Tegelijkertijd is zoiets natuurlijk ook een teken van de huidige tijd. Er is iets in onze manier van leven gesluipt, waardoor het niet meer als haalbaar aanvoelt om 40 uur te werken.

Terwijl ik daarover aan het mijmeren was, moest ik aan het volgende denken:

Onze kinderen zitten (zaten) op de bso, één middag in de week. Zeg dat je er gebruik van maakt om je te ontlasten van zorgtaken, want je doet zelf ander werk op dat moment. Als je klaar bent met werken, wil je je kinderen ophalen, en dan klaar, basta, naar huis, koffie drinken, eten, kinderen naar bed.

Maar óók met de bso heb je een app, waar de hele tijd berichten in gedeeld worden, als: wil je eierdozen meegeven voor een werkje, we gaan oefenen met de musical en wil je thuis liedjes oefenen, het is dag van de kinderleidster en wil je een attentie voor de bso-juf maken, je bent uitgenodigd voor de musical in december, op een dinsdag, overdag. Enzovoort Enzovoort.
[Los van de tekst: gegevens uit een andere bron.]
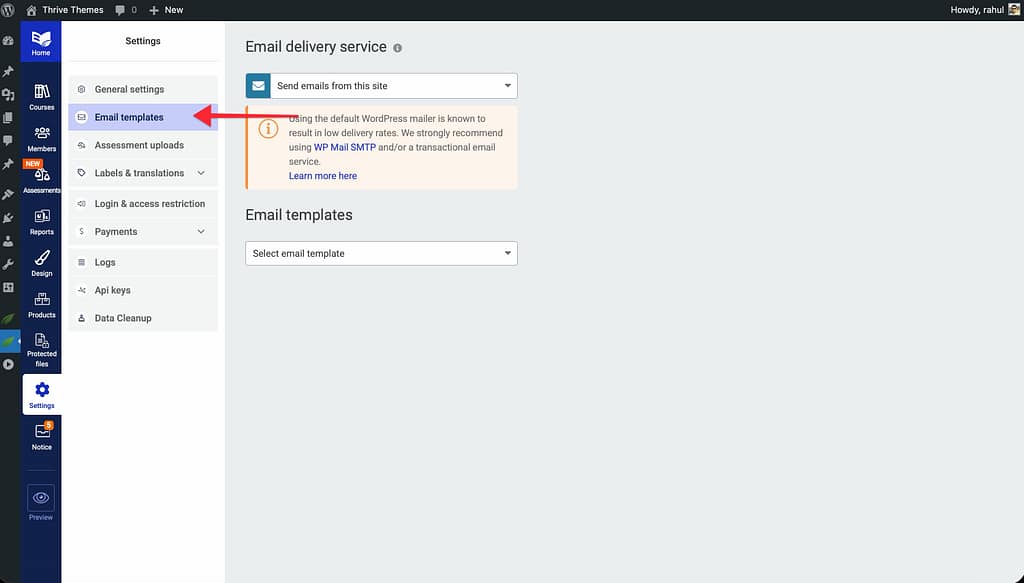Click the Learn more here link
The width and height of the screenshot is (1024, 583).
tap(322, 176)
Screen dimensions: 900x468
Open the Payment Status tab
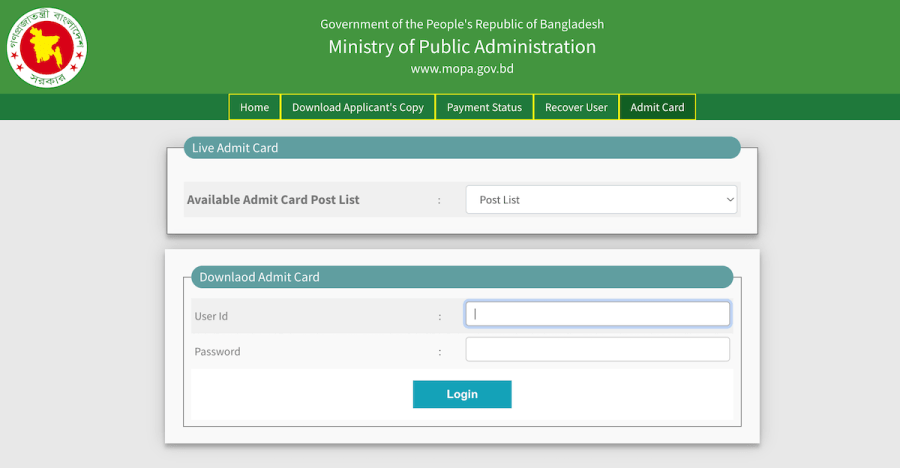(x=484, y=107)
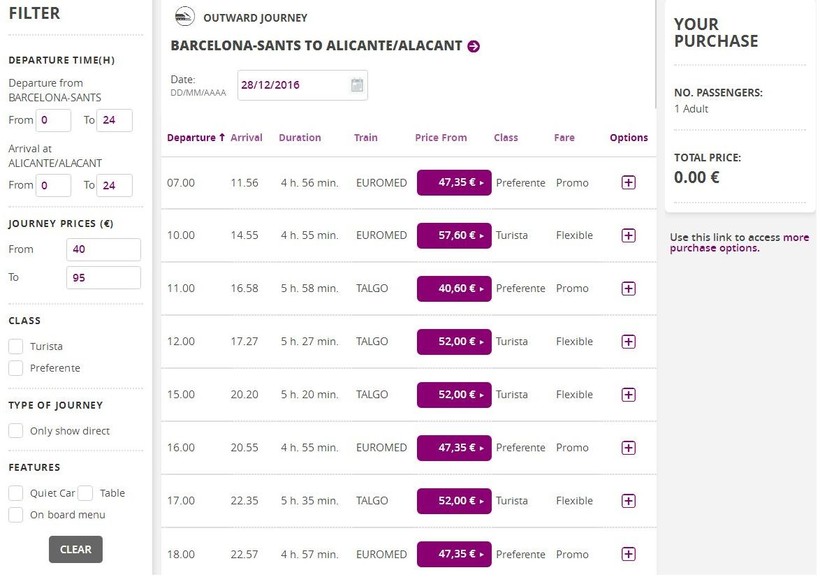Viewport: 820px width, 577px height.
Task: Check the Quiet Car feature
Action: point(16,493)
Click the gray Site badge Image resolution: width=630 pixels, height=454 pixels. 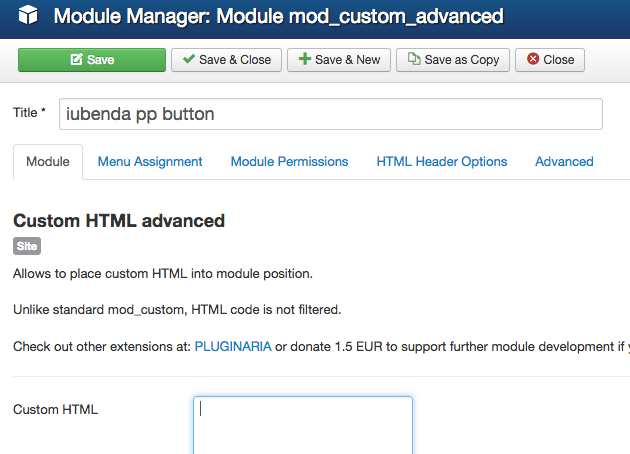pos(27,246)
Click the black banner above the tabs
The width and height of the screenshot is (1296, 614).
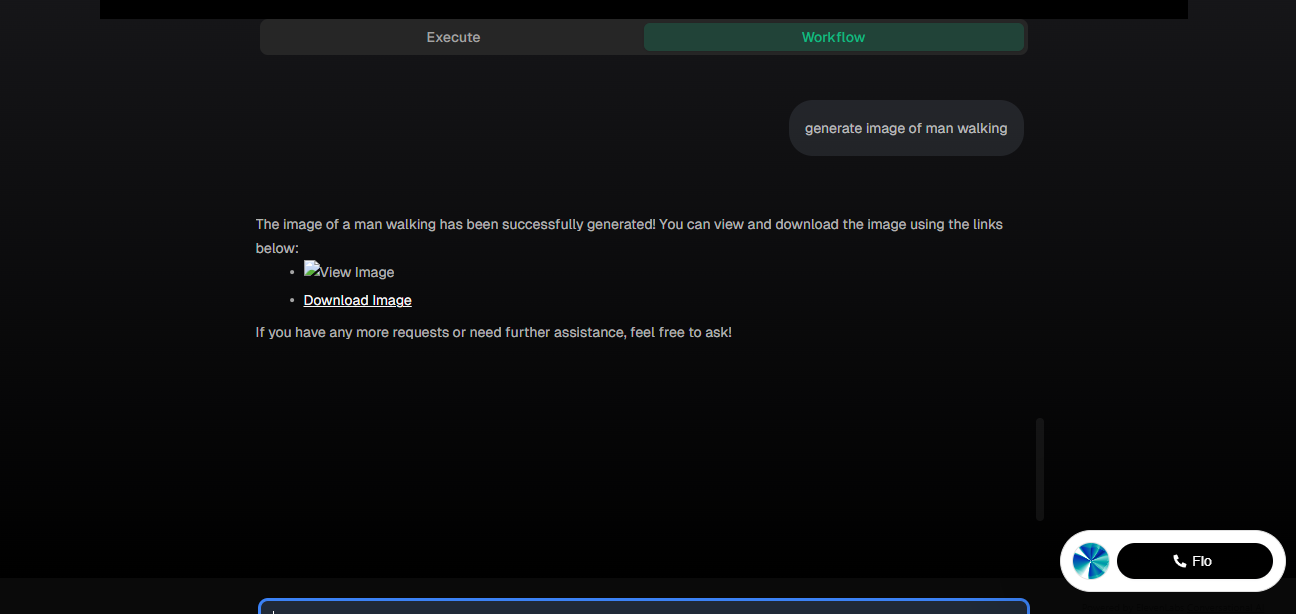(644, 9)
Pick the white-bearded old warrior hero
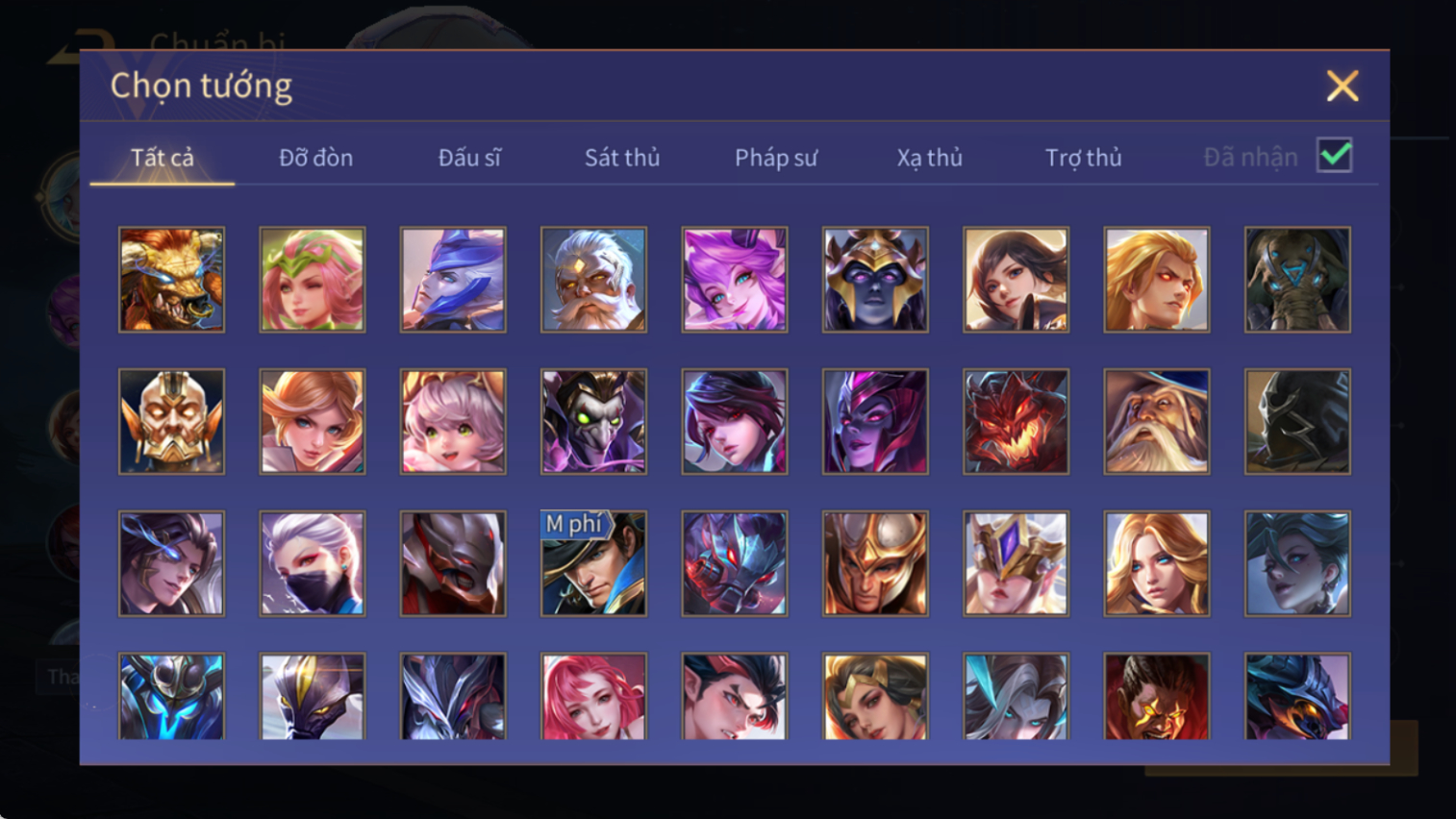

Ook vanuit de basisschool heb je een app, met dagelijks extra taken voor de ouder: wil je een schoen meegeven, wil je rijden maandagmiddag om half 3 naar de bibliotheek, kom kijken op de kijkmiddag donderdagmiddag kwart voor 3, je mag kind verkleed, vergeet de boekentas niet, geef een plastic tas mee, we sparen voor Americaspullen voor het thema. Enzovoort enzovoort.

Dan heb je nog sport, met appgroepen. Haal een bal op, verkoop lootjes. Kom kijken naar de wedstrijd, enzovoort enzovoort.

Bij alles wat je kinderen doen, komen er taken en opdrachten voor de ouders bij. Ook ik heb geen tijd meer om te werken, omdat ik alleen maar bezig ben met taken uit te voeren voor de bezigheden van de kinderen.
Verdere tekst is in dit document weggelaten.